INPUT:
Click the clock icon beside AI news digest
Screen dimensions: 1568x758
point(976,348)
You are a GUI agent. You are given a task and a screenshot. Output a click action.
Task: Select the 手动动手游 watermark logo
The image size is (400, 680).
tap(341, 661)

YOUR INSTRUCTIONS:
Everything from the line containing "Task: Select the 手动动手游 watermark logo" through the final line of the listing, inclusive, must be reproduced exactly; leave out the rest.

ANSWER TO THE PROBLEM:
Task: Select the 手动动手游 watermark logo
The image size is (400, 680).
tap(341, 661)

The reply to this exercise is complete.